▶ [Provided text]:
We live in an age in which more and more people are turning to temporary work to make a livelihood. Post-Brexit, the working landscape has shifted significantly and threatens to shift even further. The political turmoil following the referendum (is there going to be a deal? What kind of deal will it be? Were we told the truth about a future outside the EU to begin with?) has resulted in the pound sterling shrinking by 10%. It is estimated that, had the referendum never occurred, the country’s economy would be 1.2% healthier than it is at this moment (The Financial Times). The circumstances surrounding our EU exit are uncertain, and the response to this uncertainty abroad has been to avoid investing in the UK’s economy.

Inevitably, with a dip in the economy come problems with employment, and, when people lose their jobs, they seek a stopgap to stay alive until they find permanent work again. Historically, this is where temporary work has come into its own: as the purview of those who need, rather than want, the work, and who are willing to do most anything. This is also why so many young people go into temp work. According to the 2012 European Labour Force Survey (ELFS), just under 43% of European workers under 25 were in temporary employment, and 37% of those were doing this kind of work because they could not find a permanent job.

As things stand in the UK, it’s accepted to the point of stereotype that temp agencies prefer to employ European immigrants over Britons because their work ethic is seen to be better (The Guardian). The unease following Brexit has hit this facet of temp work too, as politicians on both Leave and Remain camps have called for tighter controls on immigration after Britain and the EU split up. This means that a sizable proportion of the workers whom temp agencies would normally employ will dry up after March 2019 – the date on which the UK leaves permanently. This will likely mean that a lot of talent will be very suddenly removed from the British economy. We end up with a problem: the people who want to do the work won’t be working in the UK, and those who have no other choice may be unqualified or unwilling to do the same jobs.

A phrase you’re likely to have heard if you’ve been talking business on social media recently: “side hustle”. It refers to the act of making money outside of full-time work or education. While many of the people who claim a side hustle are self-employed, for instance by selling items on Etsy, many are also freelance temp workers in professions like copywriting, photography and even social media ambassadorship. The “gig economy”, spearheaded by sites such as Fiverr, means that young people can arrange fixed-price temporary work for themselves without needing to find employment through agencies. However, a vulnerable young person in a desperate economic situation could be exploited by these sites. Though temp agencies charge fees to link workers with clients, and sites like Fiverr often do not, agencies could easily position themselves as a safeguard for the young and/or vulnerable workforce.

▶ [Record set]:
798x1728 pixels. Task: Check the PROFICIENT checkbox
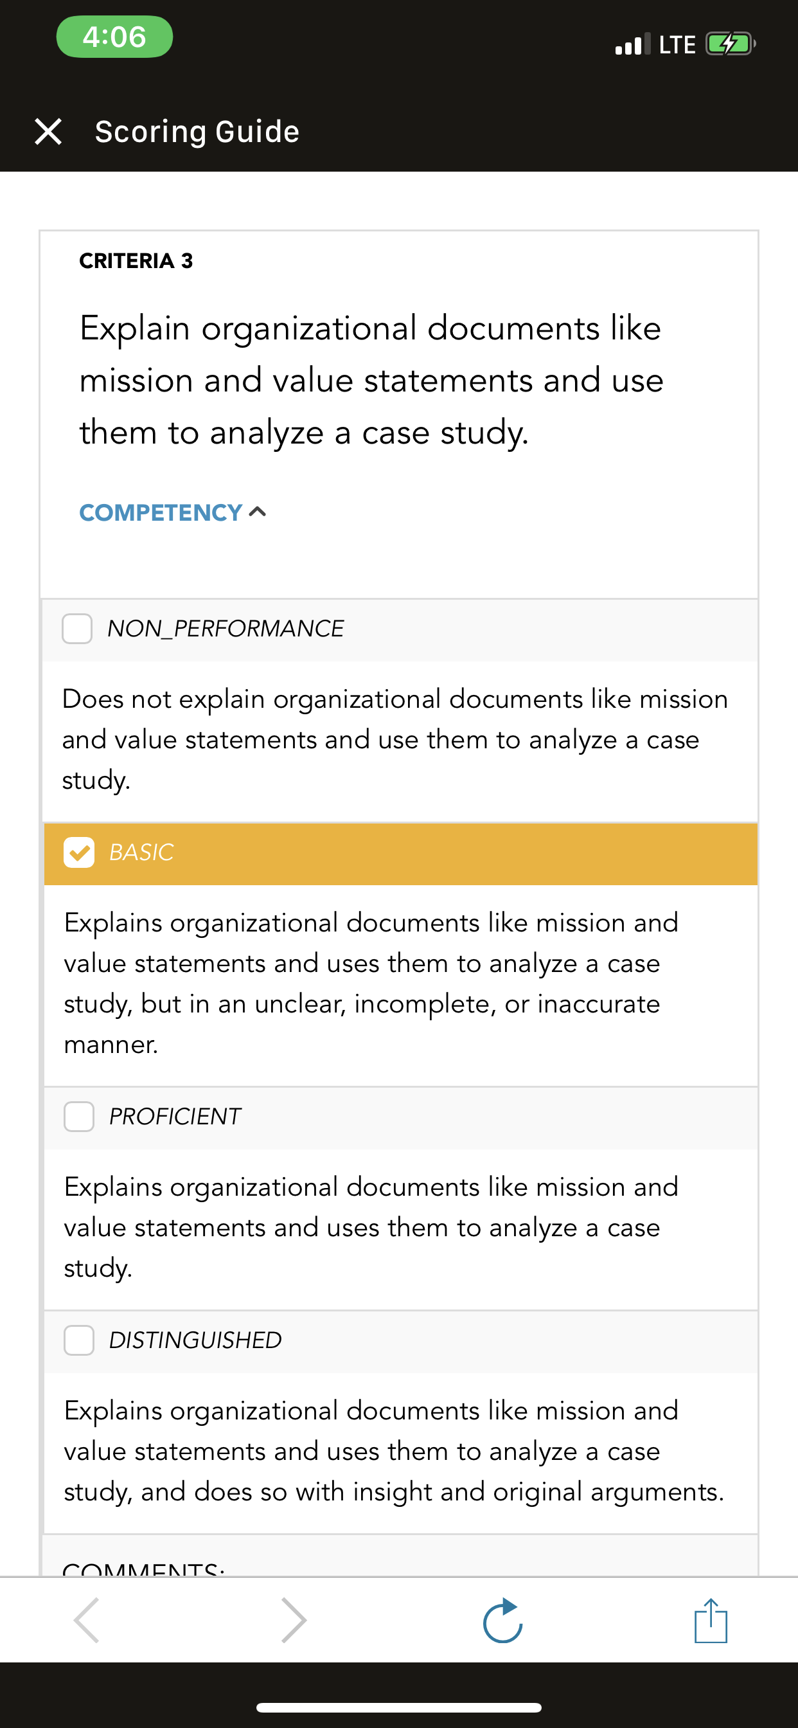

---

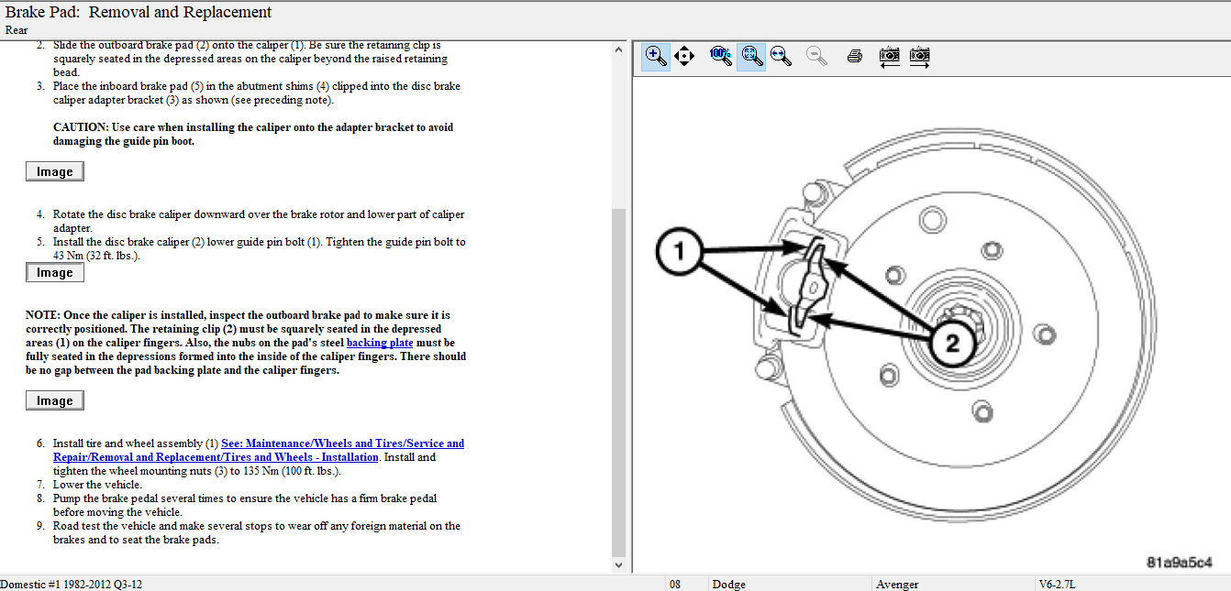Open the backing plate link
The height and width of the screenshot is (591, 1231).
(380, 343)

==

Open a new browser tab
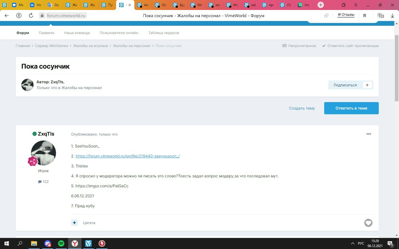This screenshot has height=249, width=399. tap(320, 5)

▶ [Exercise]: Swap "temp agencies" for "staffing agencies" everywhere in the passage on temporary work, starting at the words "As things stand" and ending after "the same jobs.", and give that stretch in full. The entries are separate from the passage on temporary work.

▶ [Solution below]:
As things stand in the UK, it’s accepted to the point of stereotype that staffing agencies prefer to employ European immigrants over Britons because their work ethic is seen to be better (The Guardian). The unease following Brexit has hit this facet of temp work too, as politicians on both Leave and Remain camps have called for tighter controls on immigration after Britain and the EU split up. This means that a sizable proportion of the workers whom staffing agencies would normally employ will dry up after March 2019 – the date on which the UK leaves permanently. This will likely mean that a lot of talent will be very suddenly removed from the British economy. We end up with a problem: the people who want to do the work won’t be working in the UK, and those who have no other choice may be unqualified or unwilling to do the same jobs.